The Honourable Sylvia Wynter, O.J. (Holguín, Cuba, 11 May 1928) is a Jamaican novelist,[1] dramatist,[2] critic, philosopher, and essayist.[3] Her work combines insights from the natural sciences, the humanities, art, and anti-colonial struggles in order to unsettle what she refers to as the "overrepresentation of Man." Black studies, economics, history, neuroscience, psychoanalysis, literary analysis, film analysis, and philosophy are some of the fields she draws on in her scholarly work.

Biography
Sylvia Wynter was born in Cuba to Jamaican parents, actress Lola Maude (Reid) Wynter and tailor Percival Wynter. At the age of two, she and her brother Hector and their parents returned to their home country of Jamaica. She attended the Ebenezer primary school in Kingston and, at the age of 9, won a scholarship to attend the St Andrew High School for Girls, also in Kingston. In 1946, she was competed for and won the Jamaica Centenary Scholarship for Girls, which took her to King's College London to read for her B.A. in modern languages (Spanish) from 1947 to 1951. She was awarded the M.A. in December 1953 for her thesis, a critical edition of a Spanish comedia, A lo que obliga el honor.

In 1956, Wynter met the Guyanese actor and novelist Jan Carew, who became her second husband. In 1958, she completed Under the Sun, a full-length stage play, which was bought by the Royal Court Theatre in London. In 1962, Wynter published her only novel, The Hills of Hebron.
• • • • • • •
■ **PROBLEMS TO WORK ON**:
1) Answer these questions from the passage on Sylvia Wynter.
(a) In what town and country was she born?
(b) What school did she win a scholarship to attend at the age of 9?
(c) Which theater bought her play Under the Sun?
2) According to the passage on Sylvia Wynter, why does her work combine insights from the natural sciences, the humanities, art, and anti-colonial struggles?
3) Write a continuation of the passage on Sylvia Wynter, starting after its final sentence.
• • • • • • •
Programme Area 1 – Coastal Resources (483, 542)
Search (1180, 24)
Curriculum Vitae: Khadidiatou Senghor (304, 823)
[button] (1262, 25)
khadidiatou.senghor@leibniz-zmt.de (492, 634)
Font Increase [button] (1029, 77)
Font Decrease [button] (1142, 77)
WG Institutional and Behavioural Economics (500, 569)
• • • • • • •
■ **IN RESPONSE**:
1)
(a) Holguín, Cuba.
(b) The St Andrew High School for Girls in Kingston.
(c) The Royal Court Theatre in London.

2) Her work combines these insights in order to unsettle what she calls the "overrepresentation of Man."

3)
After separating from Carew in the early 1960s, Wynter returned to academia, and in 1963, was appointed assistant lecturer in Hispanic literature at the Mona campus of the University of the West Indies. She remained there until 1974. During this time the Jamaican government commissioned her to write the play 1865–A Ballad for a Rebellion, about the Morant Bay rebellion, and a biography of Sir Alexander Bustamante, the first prime minister of independent Jamaica.

In 1974, Wynter was invited by the Department of Literature at the University of California at San Diego to be a professor of Comparative and Spanish Literature and to lead a new program in Third World literature. She left UCSD in 1977 to become chairperson of African and Afro-American Studies, and professor of Spanish in the Department of Spanish and Portuguese at Stanford University, where she worked until 1997. She is now Professor Emerita at Stanford University.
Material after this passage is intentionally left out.